Despite President Donald Trump refusing to accept the results of the Nov. 3 election, Michigan financial executives are moving on to readying for the new administration of Joe Biden, a moderate Democrat.

These executives by and large agree there’s sure to be some tightening of regulations and possibility for higher taxes — both individual and corporate — largely dependent on the outcome of two runoff elections early next year in Georgia that will determine ultimate control of the U.S. Senate.

For financial industry executives like David Sowerby, we’re now in a waiting game, and questions about taxes and regulations and their impacts on the broader economy and markets are mostly about orders of magnitude.

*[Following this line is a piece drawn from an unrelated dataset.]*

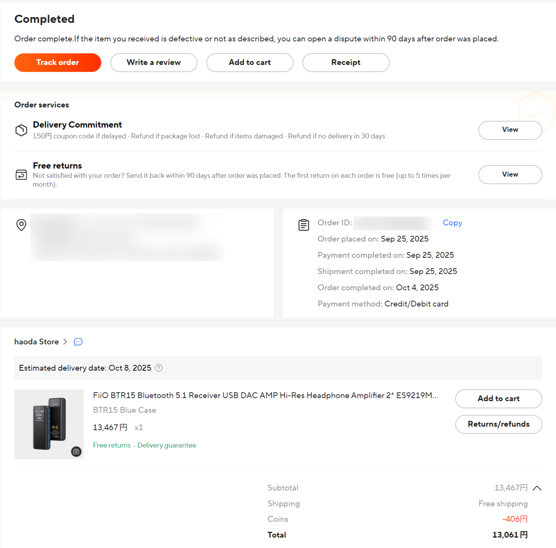The image size is (556, 548).
Task: Click the order clipboard icon
Action: point(304,225)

“We’re going to be in a learning stage for who Joe Biden appoints to key economic positions,” said Sowerby, the managing director and portfolio manager for wealth management firm Ancora Advisors LLC in Bloomfield Hills. “It’s not ‘will or won’t we raise taxes?’. Its more ‘which taxes get raised and to what degree?’.”

The Tax Foundation in Washington, D.C., says that all told, the Biden tax plan would raise about $3.33 trillion over a decade on a “conventional basis,” but just $2.78 trillion “after accounting for the reduction in the size of the U.S. economy,” which it says would contract by 1.62 percent over time due to higher marginal tax rates on labor and capital.

With a child tax credit expansion baked into Biden’s plan, taxpayers in the lowest four brackets would see an increase next year in after-tax incomes, but by 2030 the plan would lead to lower after-tax income for everyone, according to the Tax Foundation analysis.

While there is some anxiety around potentially higher taxes, one of the world’s largest investment banks has told investors that the Biden administration economic policies are likely to be relatively minor compared with the tumult brought about the rapidly spreading coronavirus, particularly with news that a vaccine could soon be available.

“Despite investor focus on the prospective policy implications of the Biden presidency, the vaccine for COVID-19 is a more important determinant of the path of both the economy and stock market in 2021,” Goldman Sachs wrote to investors last week.

Sowerby and other sources contacted for this report said that at least in the short term they’ll be closely watching who Biden taps for top economic cabinet and regulatory posts such as Treasury secretary and director of the National Economic Council.

Sowerby, for his part, said he thinks Roger Ferguson — the president and CEO of the Teachers Insurance and Annuity Association (TIAA) retirement management fund, who’s name has been touted for a top economic post in a Biden administration — could be “calming for markets.”
To what extent Biden will govern as a moderate or move to the left remains somewhat unclear, particularly with regard to regulation over the nation’s financial sector, as the Wall Street Journal reported last month.

Biden, who before he served as vice president to President Barack Obama was a longtime U.S. senator from the financial and corporate hub of Delaware. He has a history of defending credit card companies and businesses in the sector.

Politico reported last week that many banking industry lobbyists were less than thrilled with the picks for Biden’s transition team, signaling that a crackdown on the financial sector could be on the president-elect’s agenda.

What executive orders Biden might use to shift from the deregulatory environment laid out under Trump remains unknown. But the president-elect has been clear that he intends to raise taxes on corporations and high-income individuals, something that will require a vote by Congress and be unlikely under a GOP-controlled Senate.

“As President, Biden will require corporations and the wealthiest Americans to finally pay their fair share,” reads the Biden tax policy plan. “He won’t ask a single person making under $400,000 per year to pay a penny more in taxes, and will in fact enact more than one-dozen middle class tax cuts that will finally give working families the financial support they deserve.”